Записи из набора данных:

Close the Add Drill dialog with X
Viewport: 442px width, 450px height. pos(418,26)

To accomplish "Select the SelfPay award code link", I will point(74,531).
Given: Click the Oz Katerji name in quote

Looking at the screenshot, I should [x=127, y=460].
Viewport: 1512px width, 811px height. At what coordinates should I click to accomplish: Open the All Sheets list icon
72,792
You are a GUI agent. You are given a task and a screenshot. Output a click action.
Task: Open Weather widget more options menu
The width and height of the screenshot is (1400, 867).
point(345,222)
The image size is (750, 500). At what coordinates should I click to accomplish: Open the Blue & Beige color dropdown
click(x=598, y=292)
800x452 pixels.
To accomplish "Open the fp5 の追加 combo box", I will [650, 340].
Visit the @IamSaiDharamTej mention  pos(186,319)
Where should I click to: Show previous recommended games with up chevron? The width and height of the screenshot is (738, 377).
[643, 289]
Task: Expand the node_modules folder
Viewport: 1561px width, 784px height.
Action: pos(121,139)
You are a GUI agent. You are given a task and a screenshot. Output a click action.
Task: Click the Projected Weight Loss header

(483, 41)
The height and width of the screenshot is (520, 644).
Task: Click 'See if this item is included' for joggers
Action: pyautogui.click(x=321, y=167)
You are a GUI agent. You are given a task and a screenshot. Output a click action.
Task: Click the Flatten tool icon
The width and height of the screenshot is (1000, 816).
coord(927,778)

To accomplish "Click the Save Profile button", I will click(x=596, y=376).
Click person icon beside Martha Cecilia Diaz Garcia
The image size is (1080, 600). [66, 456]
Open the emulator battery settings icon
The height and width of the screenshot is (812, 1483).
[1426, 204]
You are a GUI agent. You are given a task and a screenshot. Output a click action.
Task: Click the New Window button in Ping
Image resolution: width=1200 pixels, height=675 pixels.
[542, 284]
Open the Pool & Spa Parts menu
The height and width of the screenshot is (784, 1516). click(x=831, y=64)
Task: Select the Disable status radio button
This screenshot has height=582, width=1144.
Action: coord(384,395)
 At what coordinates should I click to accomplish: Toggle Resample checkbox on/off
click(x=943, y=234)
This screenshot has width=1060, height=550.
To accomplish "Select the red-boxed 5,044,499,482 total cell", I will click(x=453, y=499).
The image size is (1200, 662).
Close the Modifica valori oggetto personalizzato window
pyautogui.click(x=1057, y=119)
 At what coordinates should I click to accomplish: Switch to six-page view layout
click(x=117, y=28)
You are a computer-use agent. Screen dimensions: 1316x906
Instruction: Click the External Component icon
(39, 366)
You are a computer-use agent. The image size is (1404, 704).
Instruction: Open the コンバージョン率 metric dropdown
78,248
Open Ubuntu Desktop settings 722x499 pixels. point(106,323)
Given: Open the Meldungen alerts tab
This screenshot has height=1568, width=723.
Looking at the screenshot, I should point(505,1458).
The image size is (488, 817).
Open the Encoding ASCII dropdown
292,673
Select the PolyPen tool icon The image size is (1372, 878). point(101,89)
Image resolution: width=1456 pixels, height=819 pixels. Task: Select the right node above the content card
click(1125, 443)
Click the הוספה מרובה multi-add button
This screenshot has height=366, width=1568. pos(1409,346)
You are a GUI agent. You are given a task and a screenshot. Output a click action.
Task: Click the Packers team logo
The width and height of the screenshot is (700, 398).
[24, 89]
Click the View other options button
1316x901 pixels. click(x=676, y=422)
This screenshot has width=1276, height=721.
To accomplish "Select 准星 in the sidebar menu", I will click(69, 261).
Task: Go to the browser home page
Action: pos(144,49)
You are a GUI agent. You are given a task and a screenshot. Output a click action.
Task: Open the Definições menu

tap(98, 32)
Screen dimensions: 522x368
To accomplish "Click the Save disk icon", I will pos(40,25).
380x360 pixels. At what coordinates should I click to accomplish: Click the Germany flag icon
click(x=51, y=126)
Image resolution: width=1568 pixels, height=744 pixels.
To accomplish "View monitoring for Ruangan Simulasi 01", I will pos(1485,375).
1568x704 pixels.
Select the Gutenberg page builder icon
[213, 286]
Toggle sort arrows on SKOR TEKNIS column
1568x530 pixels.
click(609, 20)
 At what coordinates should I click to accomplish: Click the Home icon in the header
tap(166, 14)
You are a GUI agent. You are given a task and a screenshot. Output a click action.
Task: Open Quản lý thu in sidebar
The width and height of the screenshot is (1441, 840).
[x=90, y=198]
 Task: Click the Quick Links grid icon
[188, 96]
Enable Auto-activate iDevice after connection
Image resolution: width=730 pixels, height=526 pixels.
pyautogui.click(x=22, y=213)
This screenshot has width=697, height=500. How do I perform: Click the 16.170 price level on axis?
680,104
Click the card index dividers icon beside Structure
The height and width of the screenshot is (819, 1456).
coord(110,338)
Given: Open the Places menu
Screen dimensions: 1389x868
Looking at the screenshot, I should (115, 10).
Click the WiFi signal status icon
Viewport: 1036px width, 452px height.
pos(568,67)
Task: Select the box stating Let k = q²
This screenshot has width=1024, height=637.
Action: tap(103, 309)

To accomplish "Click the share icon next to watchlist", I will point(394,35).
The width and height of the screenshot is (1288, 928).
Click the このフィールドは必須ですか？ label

Задание:
Оформите все записи выше в виде нумерованного списка, пропустив пустые строки.

Выполненное задание:
1. Close the Add Drill dialog with X
2. Viewport: 442px width, 450px height. pos(418,26)
3. To accomplish "Select the SelfPay award code link", I will point(74,531).
4. Given: Click the Oz Katerji name in quote
5. Looking at the screenshot, I should [x=127, y=460].
6. Viewport: 1512px width, 811px height. At what coordinates should I click to accomplish: Open the All Sheets list icon
7. 72,792
8. You are a GUI agent. You are given a task and a screenshot. Output a click action.
9. Task: Open Weather widget more options menu
10. The width and height of the screenshot is (1400, 867).
11. point(345,222)
12. The image size is (750, 500). At what coordinates should I click to accomplish: Open the Blue & Beige color dropdown
13. click(x=598, y=292)
14. 800x452 pixels.
15. To accomplish "Open the fp5 の追加 combo box", I will [650, 340].
16. Visit the @IamSaiDharamTej mention  pos(186,319)
17. Where should I click to: Show previous recommended games with up chevron? The width and height of the screenshot is (738, 377).
18. [643, 289]
19. Task: Expand the node_modules folder
20. Viewport: 1561px width, 784px height.
21. Action: pos(121,139)
22. You are a GUI agent. You are given a task and a screenshot. Output a click action.
23. Task: Click the Projected Weight Loss header
24. (483, 41)
25. The height and width of the screenshot is (520, 644).
26. Task: Click 'See if this item is included' for joggers
27. Action: pyautogui.click(x=321, y=167)
28. You are a GUI agent. You are given a task and a screenshot. Output a click action.
29. Task: Click the Flatten tool icon
30. The width and height of the screenshot is (1000, 816).
31. coord(927,778)
32. To accomplish "Click the Save Profile button", I will click(x=596, y=376).
33. Click person icon beside Martha Cecilia Diaz Garcia
34. The image size is (1080, 600). [66, 456]
35. Open the emulator battery settings icon
36. The height and width of the screenshot is (812, 1483).
37. [1426, 204]
38. You are a GUI agent. You are given a task and a screenshot. Output a click action.
39. Task: Click the New Window button in Ping
40. Image resolution: width=1200 pixels, height=675 pixels.
41. [542, 284]
42. Open the Pool & Spa Parts menu
43. The height and width of the screenshot is (784, 1516). click(x=831, y=64)
44. Task: Select the Disable status radio button
45. This screenshot has height=582, width=1144.
46. Action: coord(384,395)
47.  At what coordinates should I click to accomplish: Toggle Resample checkbox on/off
48. click(x=943, y=234)
49. This screenshot has width=1060, height=550.
50. To accomplish "Select the red-boxed 5,044,499,482 total cell", I will click(x=453, y=499).
51. The image size is (1200, 662).
52. Close the Modifica valori oggetto personalizzato window
53. pyautogui.click(x=1057, y=119)
54.  At what coordinates should I click to accomplish: Switch to six-page view layout
55. click(x=117, y=28)
56. You are a computer-use agent. Screen dimensions: 1316x906
57. Instruction: Click the External Component icon
58. (39, 366)
59. You are a computer-use agent. The image size is (1404, 704).
60. Instruction: Open the コンバージョン率 metric dropdown
61. 78,248
62. Open Ubuntu Desktop settings 722x499 pixels. point(106,323)
63. Given: Open the Meldungen alerts tab
64. This screenshot has height=1568, width=723.
65. Looking at the screenshot, I should point(505,1458).
66. The image size is (488, 817).
67. Open the Encoding ASCII dropdown
68. 292,673
69. Select the PolyPen tool icon The image size is (1372, 878). point(101,89)
70. Image resolution: width=1456 pixels, height=819 pixels. Task: Select the right node above the content card
71. click(1125, 443)
72. Click the הוספה מרובה multi-add button
73. This screenshot has height=366, width=1568. pos(1409,346)
74. You are a GUI agent. You are given a task and a screenshot. Output a click action.
75. Task: Click the Packers team logo
76. The width and height of the screenshot is (700, 398).
77. [24, 89]
78. Click the View other options button
79. 1316x901 pixels. click(x=676, y=422)
80. This screenshot has width=1276, height=721.
81. To accomplish "Select 准星 in the sidebar menu", I will click(69, 261).
82. Task: Go to the browser home page
83. Action: pos(144,49)
84. You are a GUI agent. You are given a task and a screenshot. Output a click action.
85. Task: Open the Definições menu
86. tap(98, 32)
87. Screen dimensions: 522x368
88. To accomplish "Click the Save disk icon", I will pos(40,25).
89. 380x360 pixels. At what coordinates should I click to accomplish: Click the Germany flag icon
90. click(x=51, y=126)
91. Image resolution: width=1568 pixels, height=744 pixels.
92. To accomplish "View monitoring for Ruangan Simulasi 01", I will pos(1485,375).
93. 1568x704 pixels.
94. Select the Gutenberg page builder icon
95. [213, 286]
96. Toggle sort arrows on SKOR TEKNIS column
97. 1568x530 pixels.
98. click(609, 20)
99.  At what coordinates should I click to accomplish: Click the Home icon in the header
100. tap(166, 14)
101. You are a GUI agent. You are given a task and a screenshot. Output a click action.
102. Task: Open Quản lý thu in sidebar
103. The width and height of the screenshot is (1441, 840).
104. [x=90, y=198]
105.  Task: Click the Quick Links grid icon
106. [188, 96]
107. Enable Auto-activate iDevice after connection
108. Image resolution: width=730 pixels, height=526 pixels.
109. pyautogui.click(x=22, y=213)
110. This screenshot has width=697, height=500. How do I perform: Click the 16.170 price level on axis?
111. 680,104
112. Click the card index dividers icon beside Structure
113. The height and width of the screenshot is (819, 1456).
114. coord(110,338)
115. Given: Open the Places menu
116. Screen dimensions: 1389x868
117. Looking at the screenshot, I should (115, 10).
118. Click the WiFi signal status icon
119. Viewport: 1036px width, 452px height.
120. pos(568,67)
121. Task: Select the box stating Let k = q²
122. This screenshot has width=1024, height=637.
123. Action: tap(103, 309)
124. To accomplish "Click the share icon next to watchlist", I will point(394,35).
125. The width and height of the screenshot is (1288, 928).
126. Click the このフィールドは必須ですか？ label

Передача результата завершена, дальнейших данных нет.